** start of DATASET CONTENT **
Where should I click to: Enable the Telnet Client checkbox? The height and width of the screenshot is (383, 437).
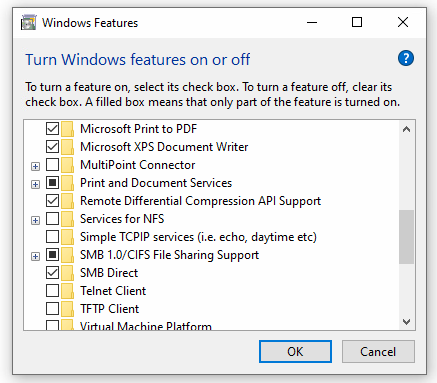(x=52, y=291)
** end of DATASET CONTENT **
** start of DATASET CONTENT **
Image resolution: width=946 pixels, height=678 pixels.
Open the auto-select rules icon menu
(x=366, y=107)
** end of DATASET CONTENT **
• **TO DO**
List the records starting at the line containing "Image resolution: width=946" and ending at the line containing "(x=366, y=107)" as a numbered list, skipping any blank lines.

• **WRITTEN SOLUTION**
1. Image resolution: width=946 pixels, height=678 pixels.
2. Open the auto-select rules icon menu
3. (x=366, y=107)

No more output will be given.